For comprehensive documentation including examples, best practices, and advanced usage, see [backup_tools/README.md](./madsci/common/backup_tools/README.md).

### Context Management

MADSci provides a hierarchical context system for managing configuration and logging contexts across components:

```python
from madsci.common.context import (
    madsci_context,
    get_current_madsci_context,
    event_client_context,
    get_event_client,
)

# Global context for server URLs
with madsci_context(event_server_url="http://localhost:8001") as ctx:
    print(ctx.event_server_url)

# EventClient context for hierarchical logging
with event_client_context(name="my_operation", experiment_id="exp-123") as logger:
    logger.info("Starting operation")

    # Nested contexts inherit parent metadata
    with event_client_context(name="substep", step_id="step-1") as step_logger:
        step_logger.info("Executing substep")  # Includes both experiment_id and step_id

# In library code, use get_event_client() to inherit context
def utility_function():
    logger = get_event_client()  # Uses context if available
    logger.info("Utility running")
```

**Context Decorators:**
```python
from madsci.common.context import with_event_client, event_client_class

@with_event_client(name="my_workflow")
def my_workflow(event_client=None):
    event_client.info("Running workflow")

@event_client_class(component_type="processor")
class DataProcessor:
    def process(self, data):
        self.event_client.info("Processing", data_size=len(data))
```

See [docs/guides/logging.md](../../docs/guides/logging.md) for comprehensive documentation.

### Ownership Context

Track ownership metadata (user, experiment, workflow, etc.) throughout the system:

```python
from madsci.common.ownership import ownership_context, get_current_ownership_info

with ownership_context(experiment_id="exp-123", workflow_id="wf-456") as info:
    # All operations within this context include ownership metadata
    print(info.experiment_id)  # "exp-123"

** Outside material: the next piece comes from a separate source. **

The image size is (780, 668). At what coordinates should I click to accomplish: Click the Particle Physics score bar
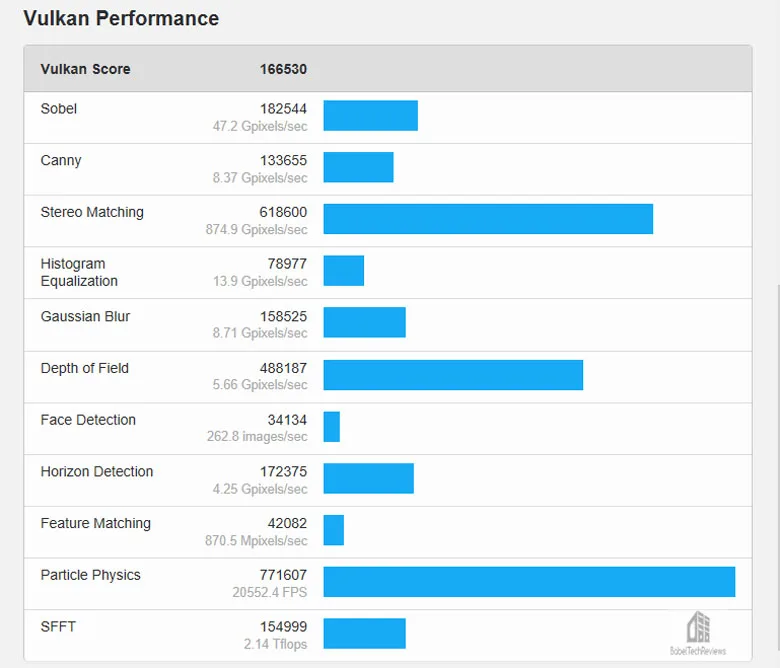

    # Events automatically capture current ownership
    logger = get_event_client()
    logger.info("Processing")  # Event includes experiment_id, workflow_id
```

### OpenTelemetry Integration

MADSci includes built-in OpenTelemetry support for distributed tracing, metrics, and logs:

```python
from madsci.common.otel import (
    configure_otel,
    OtelBootstrapConfig,
    span_context,
    with_span,
    traced_class,
)

# Configure OTEL (idempotent - first call wins)
runtime = configure_otel(OtelBootstrapConfig(
    enabled=True,
    service_name="my_service",
    exporter="otlp",
    otlp_endpoint="http://localhost:4317",
))

# Context manager for spans
with span_context("process_data", attributes={"data.size": 100}) as span:
    result = process(data)
    span.set_attribute("result.count", len(result))

# Decorator for automatic tracing
@with_span(name="fetch_user")
def get_user(user_id: str):
    return api.fetch(user_id)

# Class decorator for tracing all methods
@traced_class(attributes={"component": "processor"})
class DataProcessor:
    def process(self, data):
        return transform(data)
```

**Auto-instrumentation:**
```python
from madsci.common.otel import instrument_fastapi, instrument_requests

# Instrument FastAPI applications
instrument_fastapi(app, enabled=True)

# Instrument HTTP requests library
instrument_requests(enabled=True)
```

See [Observability Guide](../../docs/guides/observability.md) for the full observability stack setup.